Abad 8 sampai dengan ke-13 merupakan zaman keemasan
Islam ((The Golden Ages of Islam). Setelah itu, masa keemasan Islam terporak
porandakan. Hal itu dikarenakan krisis politik dan ekonomi di pusat-pusat
kekuasaan Islam yang menghentikan tradisi keilmuan. Penguasa lebih fokus pada
pemikiran fikih untuk mengontrol perilaku rakyatnya. Sedangkan para Ulama
memilih mempelajari tasawuf untuk mendapatkan ketenangan hidup. Peristiwa
Perang Salib membantu menghancurkan bangunan peradaban. Tradisi ilmiah beralih
ke suasana perang.
Diperlukan Elemen-elemen fundamental dalam
merekontruksi peradaban untuk mendulang keemasan Islam. Komaruddin Hidayat,
mengutip Mozaffari, ahli politik kelahiran Iran dan merupakan pegajar di
Universitas Aarhus Denmark, mengemukakan elemen-elemen tersebut adalah:
1. Unsur-unsur
masa lalu yang bersifat abadi dan kita dapat melacaknya kembali ke masa awal
Islam dan ajaran dasarnya.
a.
Semangat tauhid, sikap
pengabdian total kepada Allah Sang Pencipta. Kesadaran ini, jika ditafsirkan
dengan baik, menjadi sumber energi abadi.
b.
Nilai kemanusiaan
universal. Pesan universalisme Islam harus lantang. Inilah nilai yang membuat
Islam dapat diterima oleh banyak kalangan karena bersifat inklusif dan
menghargai harkat dan martabat manusia tanpa memandang latar belakang agama,
suku dan budaya. Sejak awal abad, Islam menyebar melintasi batas-batas etnis
dan wilayah, mendorong munculnya peradaban-peradaban baru di luar tradisi Arab.
c.

:::

▶ _Tugas_
**1.** Salin kembali teks tentang zaman keemasan Islam, seluruhnya dari "Diperlukan Elemen-elemen fundamental" hingga "sumber energi abadi.". Tukar "sumber energi abadi" dengan "sumber kekuatan abadi".
**2.** Ringkaslah paragraf dalam teks tentang zaman keemasan Islam yang diawali "Abad 8 sampai dengan ke-13" tanpa menghilangkan fakta pokoknya.
Kerjakan hanya berdasarkan kutipan teks tentang zaman keemasan Islam.

Baris yang dikutip dari sebuah koleksi
:::

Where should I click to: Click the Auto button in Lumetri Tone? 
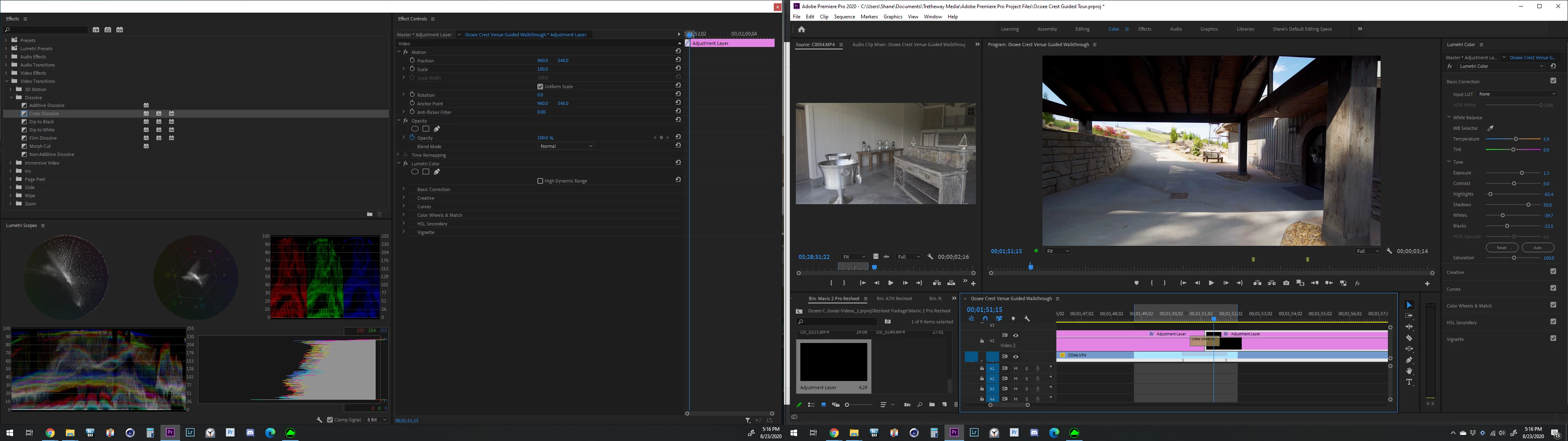[x=1537, y=247]
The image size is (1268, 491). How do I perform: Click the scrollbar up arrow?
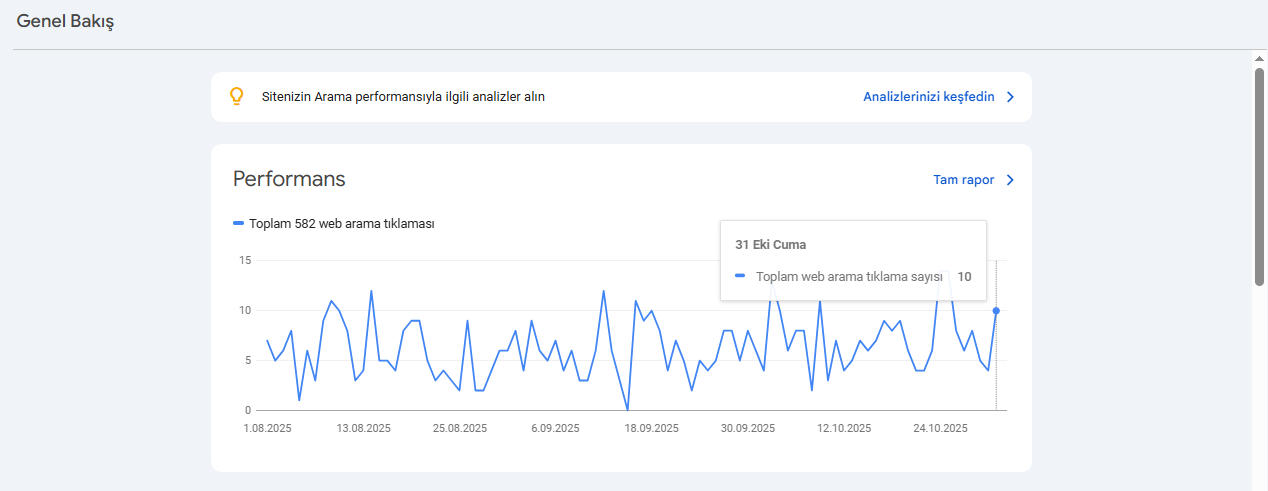pos(1260,58)
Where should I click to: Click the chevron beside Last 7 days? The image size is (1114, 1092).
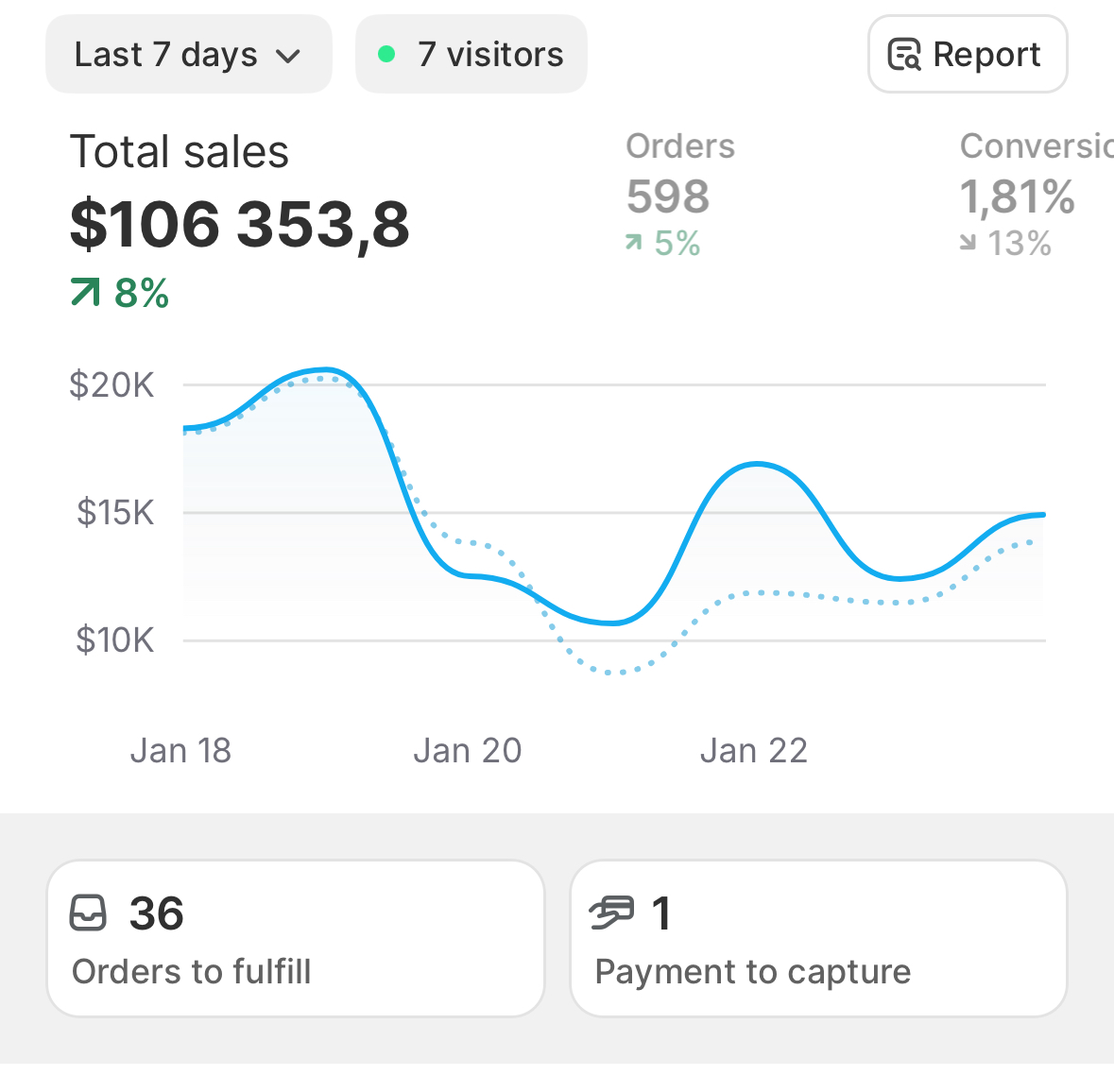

:::

▶ _Jawaban Soal_
**1.**
Diperlukan Elemen-elemen fundamental dalam
merekontruksi peradaban untuk mendulang keemasan Islam. Komaruddin Hidayat,
mengutip Mozaffari, ahli politik kelahiran Iran dan merupakan pegajar di
Universitas Aarhus Denmark, mengemukakan elemen-elemen tersebut adalah:
1. Unsur-unsur
masa lalu yang bersifat abadi dan kita dapat melacaknya kembali ke masa awal
Islam dan ajaran dasarnya.
a.
Semangat tauhid, sikap
pengabdian total kepada Allah Sang Pencipta. Kesadaran ini, jika ditafsirkan
dengan baik, menjadi sumber kekuatan abadi.

**2.** Abad ke-8 hingga ke-13 adalah zaman keemasan Islam. Masa itu kemudian runtuh karena krisis politik dan ekonomi di pusat-pusat kekuasaan Islam menghentikan tradisi keilmuan. Penguasa berfokus pada fikih untuk mengontrol rakyat, sedangkan ulama memilih tasawuf demi ketenangan hidup. Perang Salib ikut menghancurkan peradaban, sehingga tradisi ilmiah beralih ke suasana perang.